The title of Lord of Yale would eventually be reclaimed by the Princes of Powys Fadog, while the title of Lord of Bromfield and Yale would be passed to the Earls of Surrey of the House of Warenne, and later on, to the Earls of Arundel of the House of Howard.

The co-Lordship of Yale, when part of the Lordship of Bromfield and Yale, featured the manor of Llan Egwestl belonging to Valle Crucis Abbey, and the manor of Llandegla belonging to St Asaph Cathedral, next to Horseshoe falls, in Llangollen. Valle Crucis Abbey was Yale's religious center, its monastery, and the main burial place of the princes of Powys Fadog. It was referred to as the Rome of Yale by poet Gutun Owain during the Tudor period.

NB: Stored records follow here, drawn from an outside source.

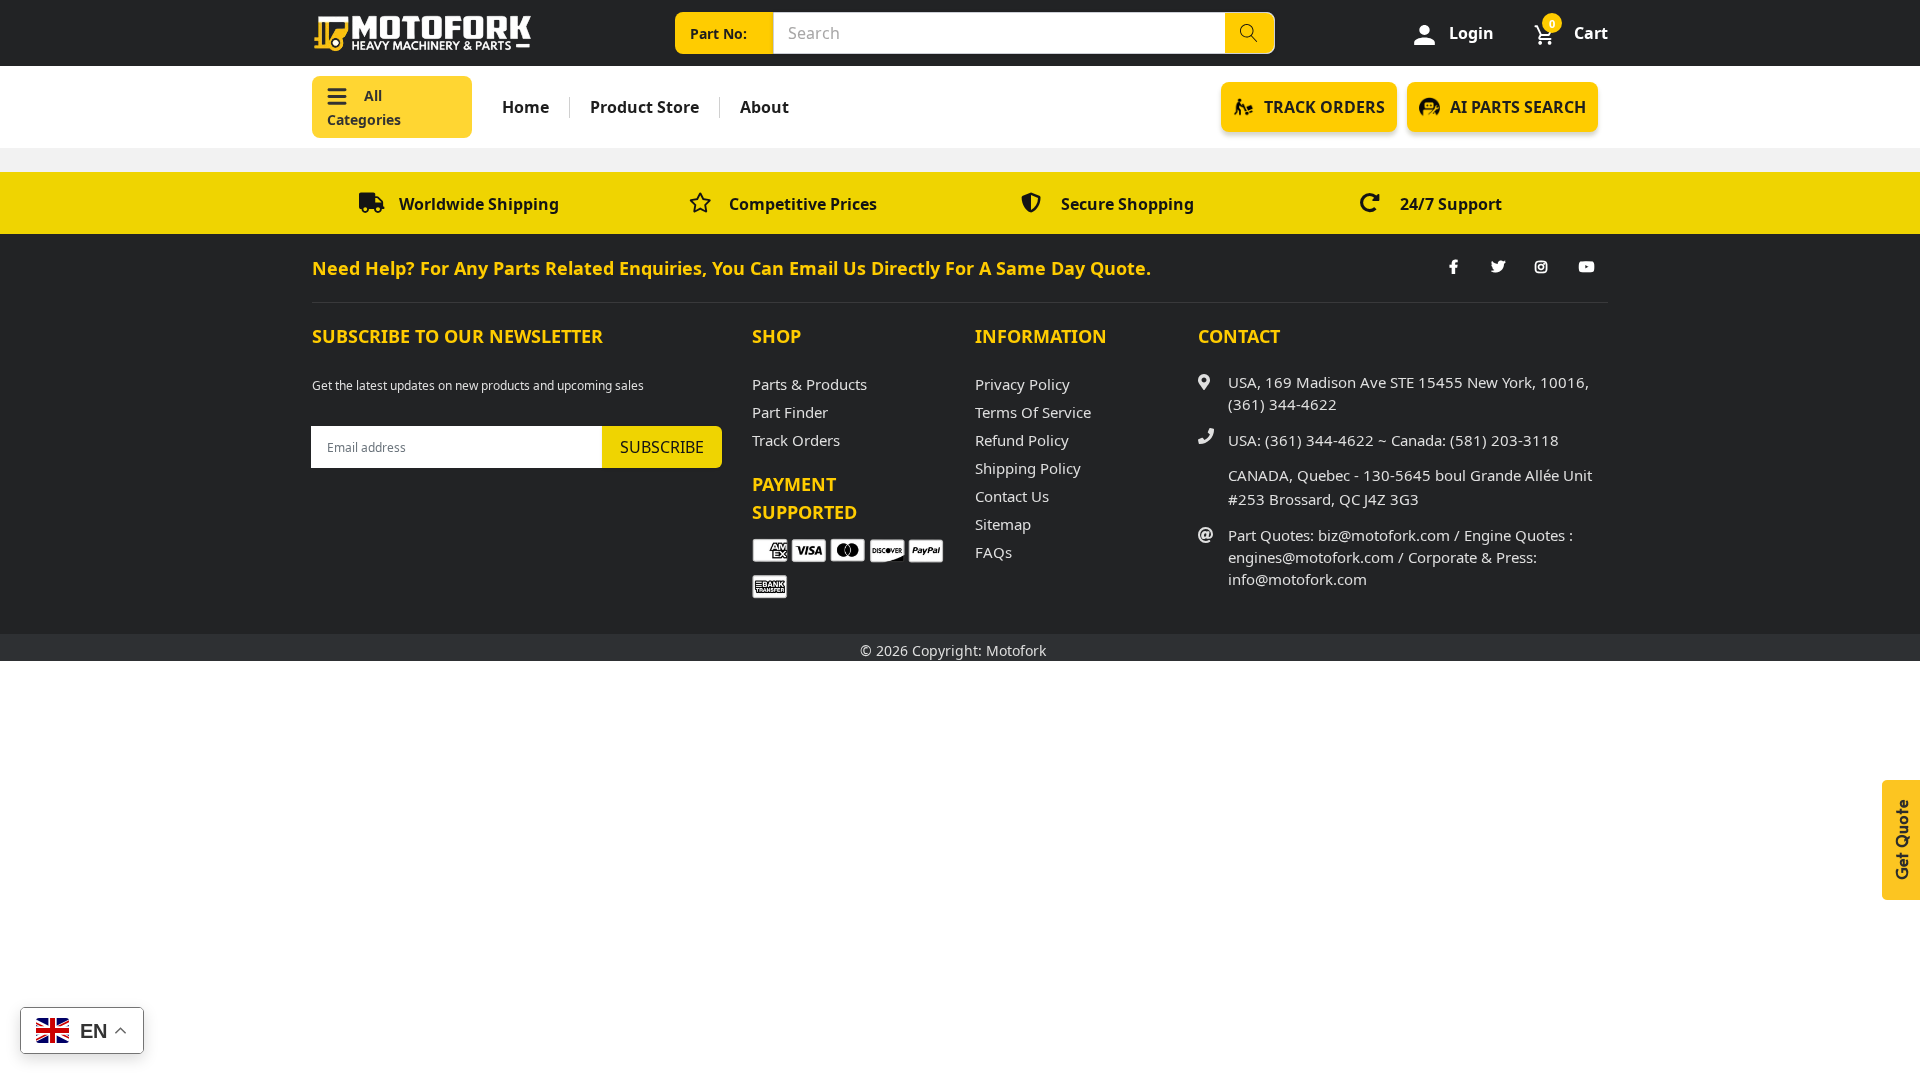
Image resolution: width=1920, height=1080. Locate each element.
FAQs (993, 552)
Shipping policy (1028, 468)
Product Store (644, 107)
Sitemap (1003, 524)
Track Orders (796, 440)
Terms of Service (1033, 412)
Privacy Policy (1022, 384)
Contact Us (1012, 496)
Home (525, 107)
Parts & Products (809, 384)
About (764, 107)
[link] (1453, 268)
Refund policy (1022, 440)
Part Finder (790, 412)
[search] (1249, 33)
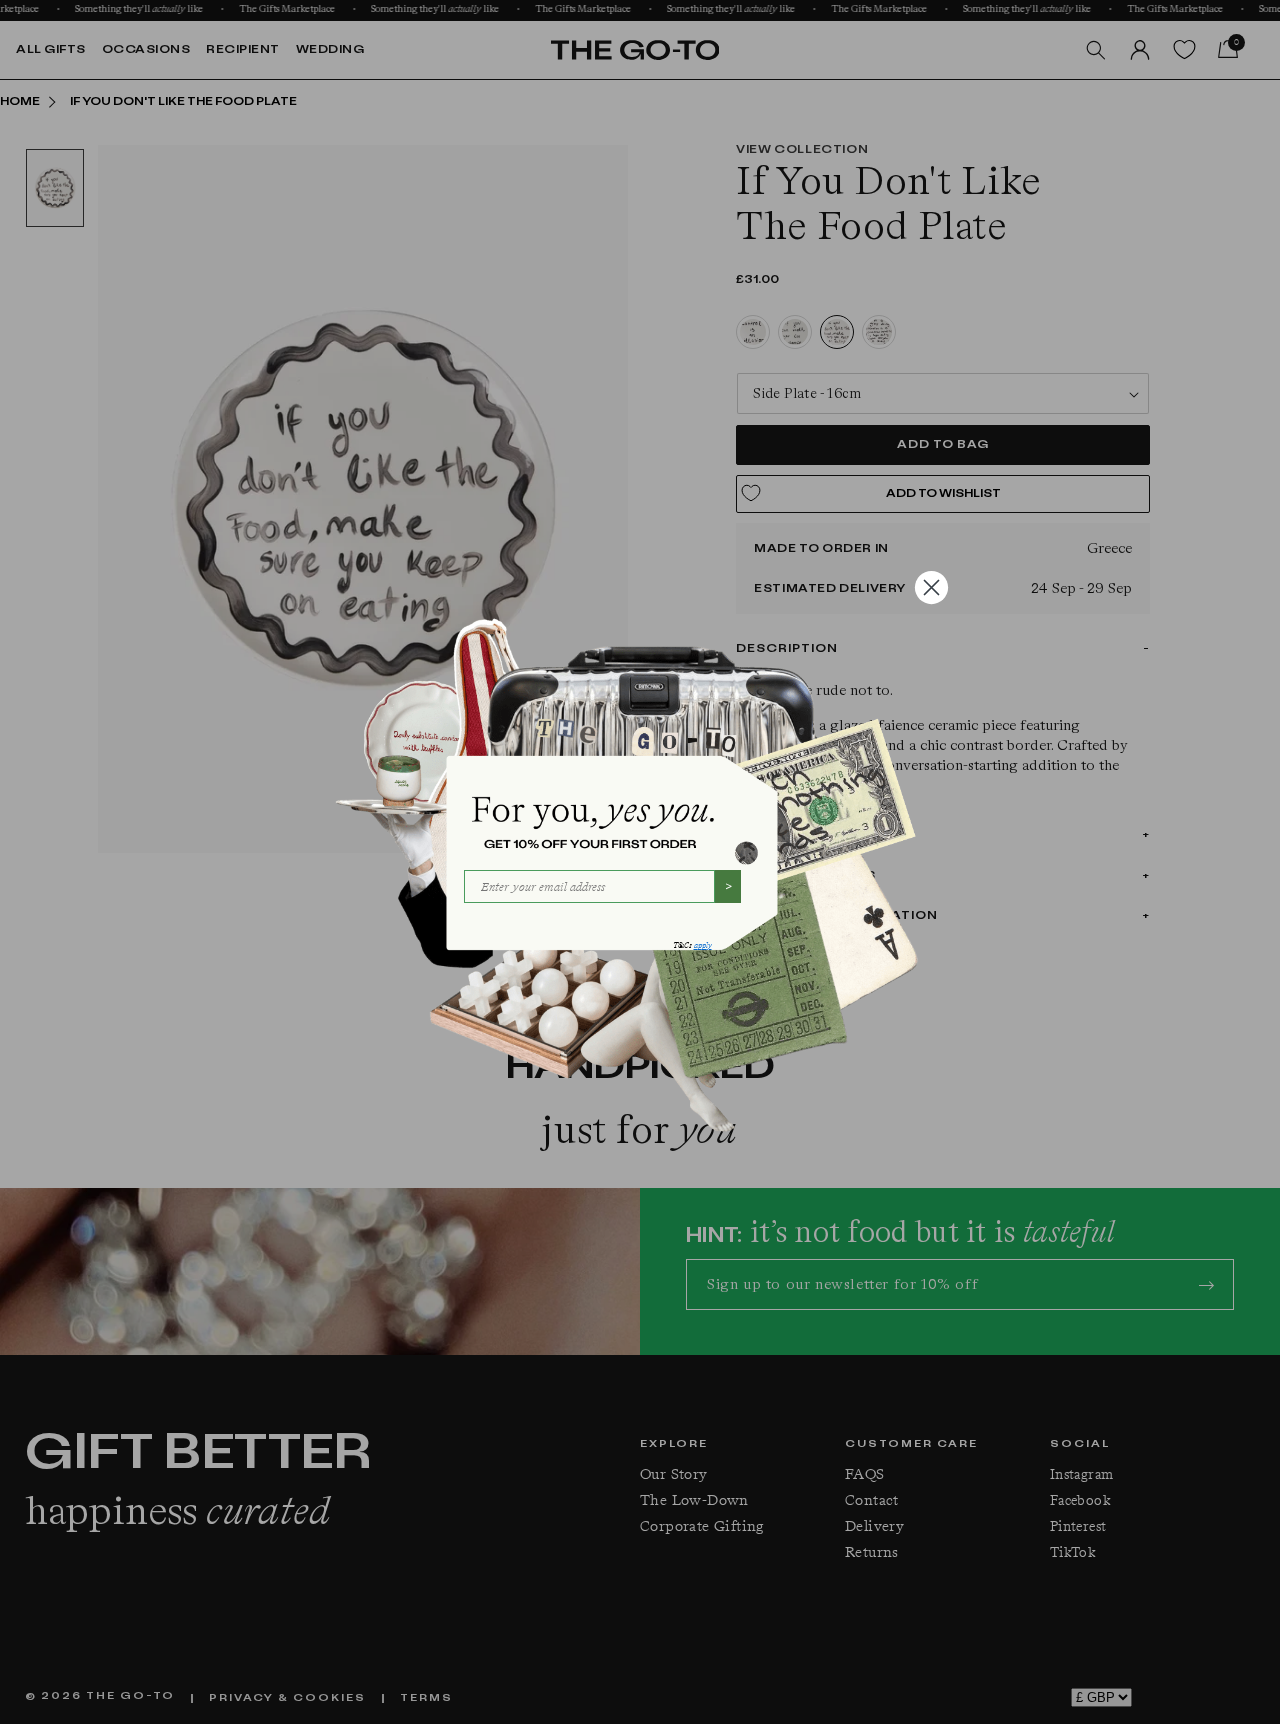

The rest of the Lordship of Yale was divided into two manors called the Manor of Yale Raglaria, and the Manor of Yale Praepositura, dating back to the Welsh period before English rule. Anglicized as the Manor of Yale Raglar, it later belonged to Roger, son of John Wynne, ancestor of the Rogers of Bryntagor and the Yales of Plas-yn-Yale.

In 1536, with the Act of Union brought forward by Thomas Cromwell on behalf of Henry VIII, the Welsh marcher lordships like Yale lost their special status and became unified with England.